Bayesian estimates of myeloproliferative neoplasm developmental timing

An estimate for the time to the most recent common ancestor (MRCA) of MPN cells in both twins, tMRCA (that is the time at which in utero transfusion took place), was derived using a Poisson Bayesian model. Known data used in the model included the ages of both twins at sampling (39 years 11 months 26 days for twin A, 38 years 5 months 14 days for twin B) and mutation count data generated in this study. Using the pigeonhole principle, it was inferred that mutations from clusters 1 and 2 with CCF > 0.5 occurred on the same individual cell lineages in twin B and twin A, respectively (Supplementary Table 11). Mutations shared by the twins and occurring on the same cell lineage were assigned to cluster 3 (Supplementary Table 11). An initial model was built using these lineage-restricted counts (Supplementary Table 5). The mutation rate and the number of SNVs (somatic variation data obtained from twin A and twin B) was modeled as mutations per genome per year. The prior on the mutation rate was exponential with mean of 10.6 clonal substitutions per genome per year; this estimate was based on reported clonal point mutation counts and donor ages in patients with MPN within the Pan-Cancer Analysis of Whole Genomes (PCAWG; see Gerstung et al., clonal counts from source data for Fig. 2 and donor ages Extended Data Fig. 8b)3. Pre-MRCA mutation count data (SNVs shared by the twins and occurring on the same cell lineage) had observed values of 7. Post-MRCA mutation count data (lineage-restricted SNVs unique to each twin) had observed values of 91 and 90 for twin A and twin B, respectively. An upper bound on the rate parameter of the Poisson process (mutations per genome per year) was set based on the highest reported clonal substitution rate in a patient with MPN in PCAWG.
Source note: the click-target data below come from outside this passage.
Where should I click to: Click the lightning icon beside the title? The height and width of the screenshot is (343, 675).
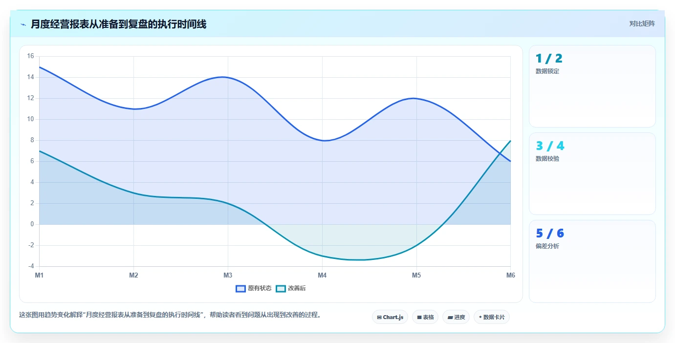point(23,24)
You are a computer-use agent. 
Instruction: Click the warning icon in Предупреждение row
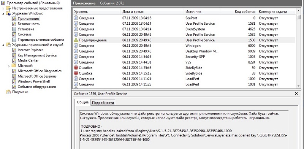(x=76, y=40)
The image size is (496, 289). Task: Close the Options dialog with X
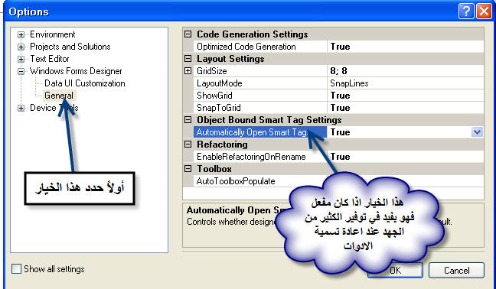484,11
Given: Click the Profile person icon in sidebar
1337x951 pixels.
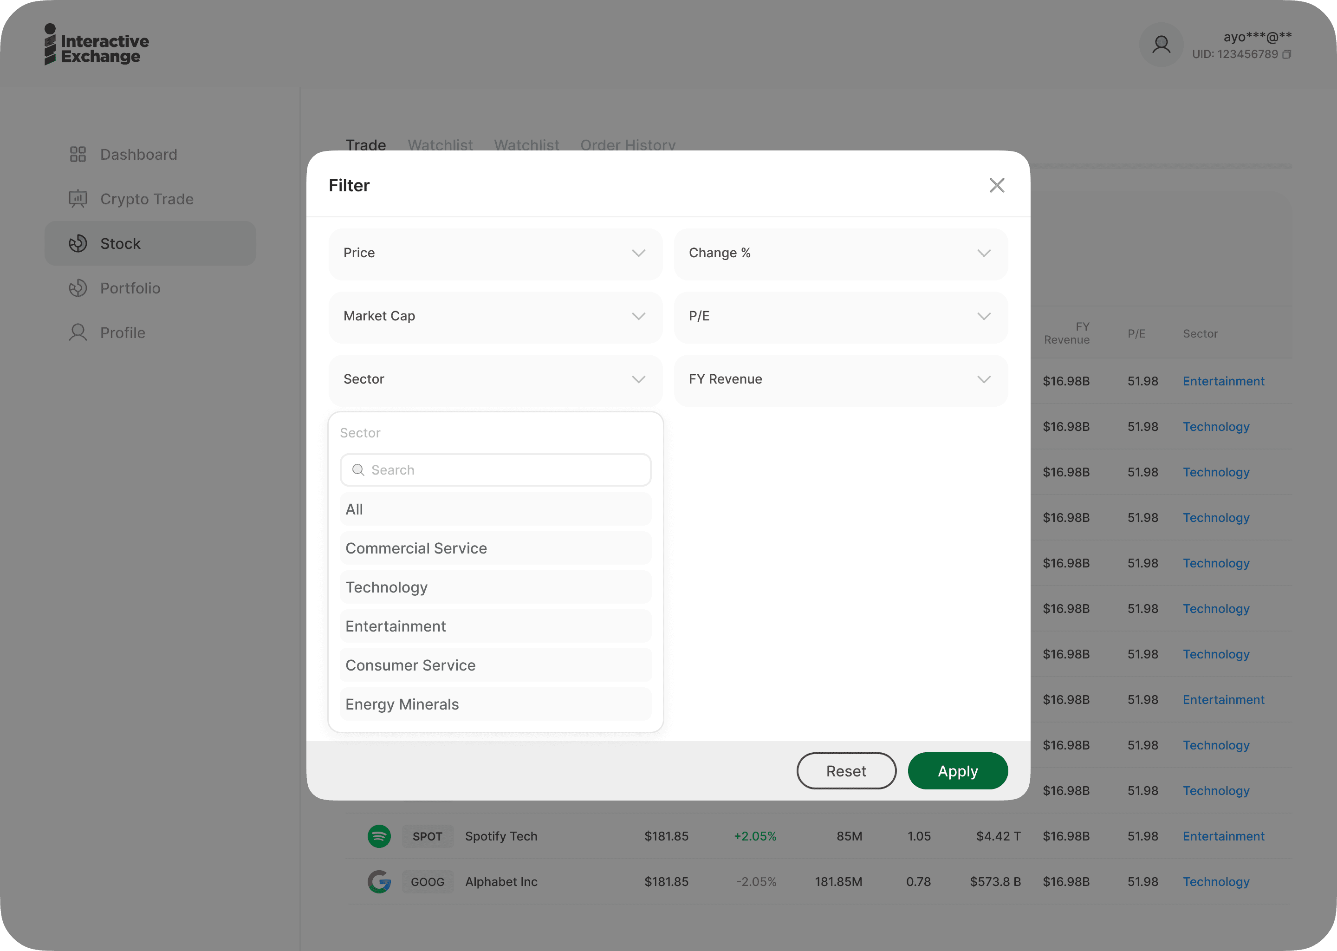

Results presented in the main text derive from a model using C>T somatic mutations in a NpCpG context (N[C>T]pG) (Supplementary Table 5a), as these mutations are hypothesized to arise in a clock-like manner as a result of spontaneous deamination of 5-methylcytosine and can be used been to estimate MRCA timing in cancers3,23. N[C>T]pG mutation counts were extracted using the R/Bioconductor package MutationalPatterns (v1.12.0) implemented in R 3.6.0 (ref. 47). An important assumption of this model is that the N[C>T]pG mutation rate has remained constant over time in the MPN lineages in both twins and that MPN lineages in twin A and B shared a common ancestor in the past. A further limitation of this model is that N[C>T]pG counts estimated from bulk data will not necessarily correspond to those arising on a single-cell lineage; 89 and 114 C>T somatic mutations in an NpCpG context were identified uniquely in twin A and twin B, respectively. Two shared N[C>T]pG somatic mutations were identified from the set of all shared mutations listed in Supplementary Table 3. Mutation counts were based on vafCorrect genotyping data after filtering (‘Mutation clustering’). The prior on the mutation rate was exponential with a mean of 1.71 N[C>T]pG substitutions per genome per year; the mean estimated rate was based on reported N[C>T]pG counts and donor ages in patients with MPN within PCAWG (see Gerstung et al., Extended Data Fig. 8b)3. 40 weeks of gestation time was also added to donor ages when generating mutation rate estimates from PCAWG data. An upper bound on the rate parameter of the Poisson process (mutations per genome per year) was set based on the highest reported N[C>T]pG rate in a patient with myeloid-MPN in PCAWG. The prior on tMRCA (that is, the span of time after zygote over which shared N[C>T]pG mutations arose) was defined as uniform between the time of fertilization and the age of earliest presentation in the twins. t[1] and t[2] are time intervals during which subsequent (post-tMRCA) N[C>T]pG mutations arose in twin A and twin B, respectively. The prior on these intervals was defined as uniform between tMRCA and the time of sampling (approximately 40 years of age).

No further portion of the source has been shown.